From analyzing SMSs, utility & credit bill payments, social media profiles, e-commerce purchase patterns, mobile phone usage and behavioral patterns to evaluating educational and professional backgrounds of individual, algorithms today are directing almost all consumer technology. But algorithms built on an individual’s digital footprint are drastically revolutionizing the lending business. Wonder how?
We have come a long way from the days when people had to wait eagerly for months to get a loan sanctioned or borrow against collateral. The absence of a strong financial history made many financial institutions reluctant in approving their loans applications, be it for starting a new business or buying a property. When assessing potential borrowers, lenders historically focused on very limited types of data relating to their repayment capacities and credit histories. They witnessed a constant challenge in finding the right fit of consumer profiles and suffered at the hands of high turnaround time.
Such an inefficient and time-consuming market for financial products in India resulted in high rejection rates in the loan ecosystem. However, in recent years, the emergence of Big Data analytics and algorithms prompted many lenders to analyze non-traditional types of data that are not directly related to creditworthiness. Such data can be collected from a variety of sources like consumers’ search histories on the internet, online shopping patterns, social media activity and various other consumer-related inputs.
Today, startups in the lending space are promising improved customer experience, streamlined processes, competitive rates and instant loan approvals. The software that is being used to revolutionize the lending industry depends on algorithms that apply artificial intelligence (AI), machine learning and other decision-making tools. When properly implemented, these algorithms increase the loan processing speed, reduce mistakes due to human error and minimize labor expenses in order to improve customer satisfaction rates. They also enable the lenders to swiftly tweak the approval criteria and respond to both the market conditions and customer needs in real time, creating wide-ranging benefits to both lenders and borrowers.
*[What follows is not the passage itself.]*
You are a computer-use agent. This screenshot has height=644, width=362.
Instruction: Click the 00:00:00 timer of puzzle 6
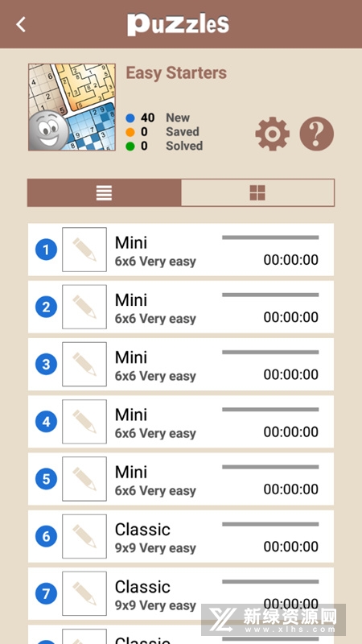291,547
Lending to SMEs is considered yet another risky affair in India due to the dearth of credit scores and adequate data points. Traditional banking institutions use a few pre-defined data sets to estimate the financials of a business such as the balance sheets, bank statements as well as the loan repayment history of the business or its owner.
Other aspects that are gauged are CIBIL scores and collaterals provided for securing the loan. But new-age lending start-ups are emphasizing more on the unconventional records like mobile GPS data, which shows the locations visited by an applicant. This helps recognize whether the business owner regularly goes to the place of work. Use of novel methods like psychometric tests also helps in assessing the credit worthiness of applicants as it unveils the personality traits with a series of subtle questions that need not necessarily have the right answers but can reveal significant truths about the person’s entrepreneurial ability, zeal, drive and financial discipline.
Call this a major tech revolution where information from several spheres can be used to study customers and quickly decide whether to grant a loan or not. Such data can not only help the fintech companies in reducing the response time but also focus on more value addition and customer-related functions. This clearly indicates that by implementing “algorithm-enabling” technology, lending firms will not only enjoy the freedom of profoundly changing the value proposition for their customers but will also manage to catapult their business well ahead of their competitors.